## Passage given
------------------------------------------------
In the second installment of John Scieszka’s Guy’s Read Library, a host of writers delight readers with a series of pulse-pounding stories.  John & I fought over shared a copy of this book & today we’re going to share with your our favorites & why!

The Double Eagle Has Landed by Anthony Horowitz

John: I liked this one because it was pretty silly. This kid, Nick, decides he doesn’t want to go off to Australia with his parents so he sneaks off the plane & ends up staying with his big brother who claims to be a private detective, Ted Diamond. What’s funny is that Ted Diamond is a complete idiot! He’s so clueless I doubt he’ll ever solve a case!  They get called in to investigate a case only to learn they’ve been tricked. I liked it not because it was particularly thrilling or anything, but pretty hilarious! Also, when I saw this story was written by Anthony Horowitz, author of the Alex Rider series, I knew I had to read it!
------------------------------------------------
## Raw data
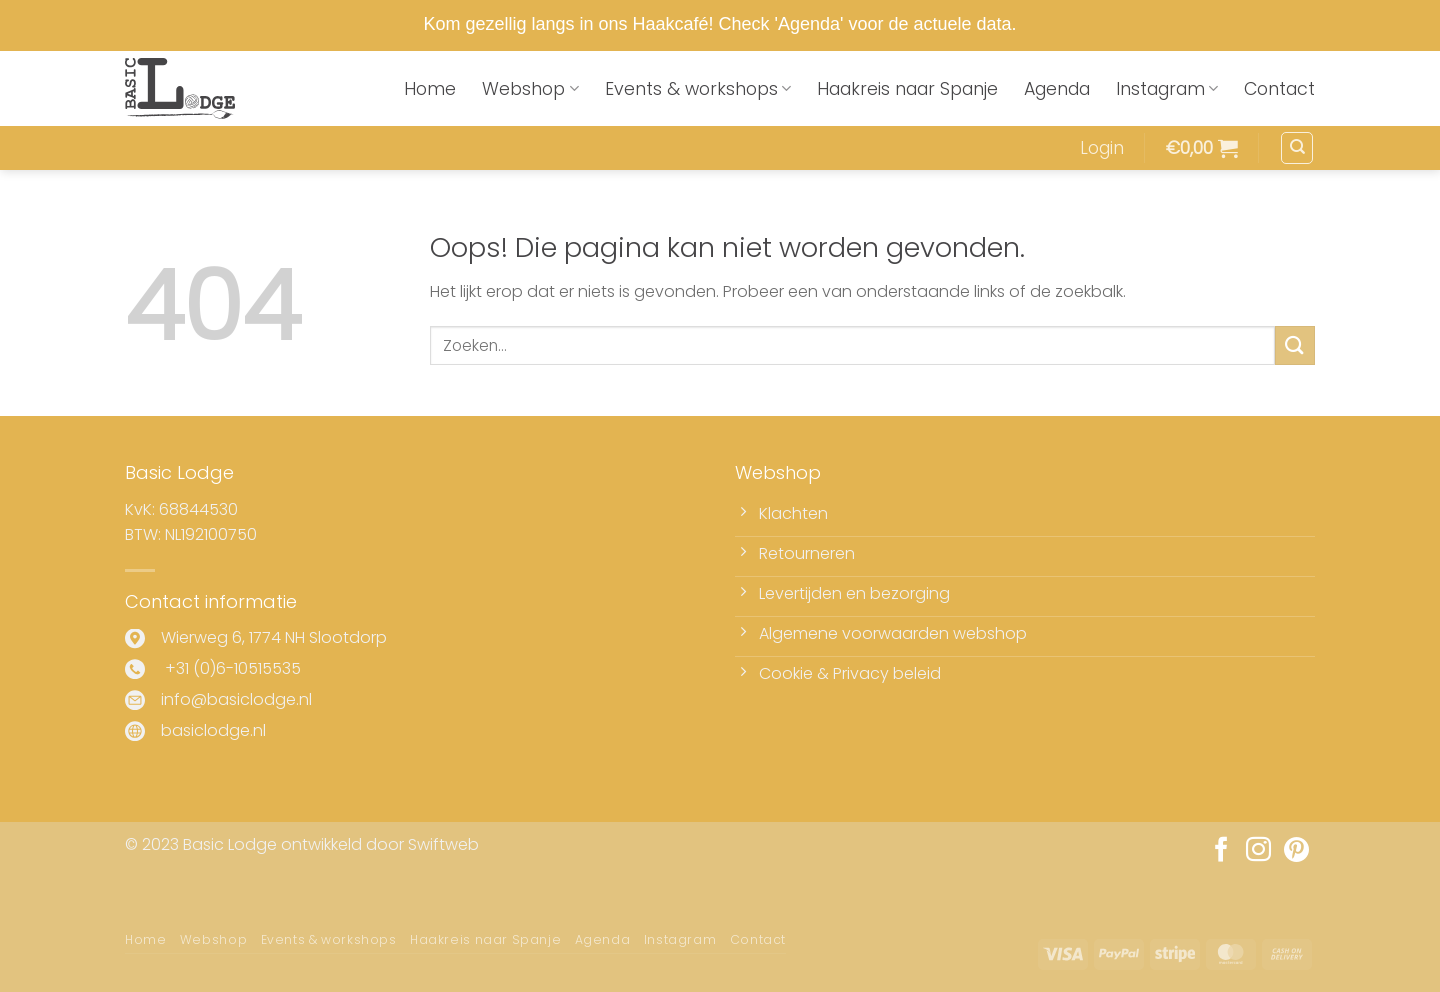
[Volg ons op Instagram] (1258, 851)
------------------------------------------------
## Exercise set
A) Answer from the book review:
(i) What is the title of the story John discusses?
(ii) Where are Nick's parents going?
(iii) What series did Anthony Horowitz write, according to the review?
B) Put this sentence from the book review into Spanish: "What's funny is that Ted Diamond is a complete idiot!"
The lines here are separate material from the book review.

## Response list
A)
(i) The Double Eagle Has Landed
(ii) Australia
(iii) The Alex Rider series

B) ¡Lo gracioso es que Ted Diamond es un completo idiota!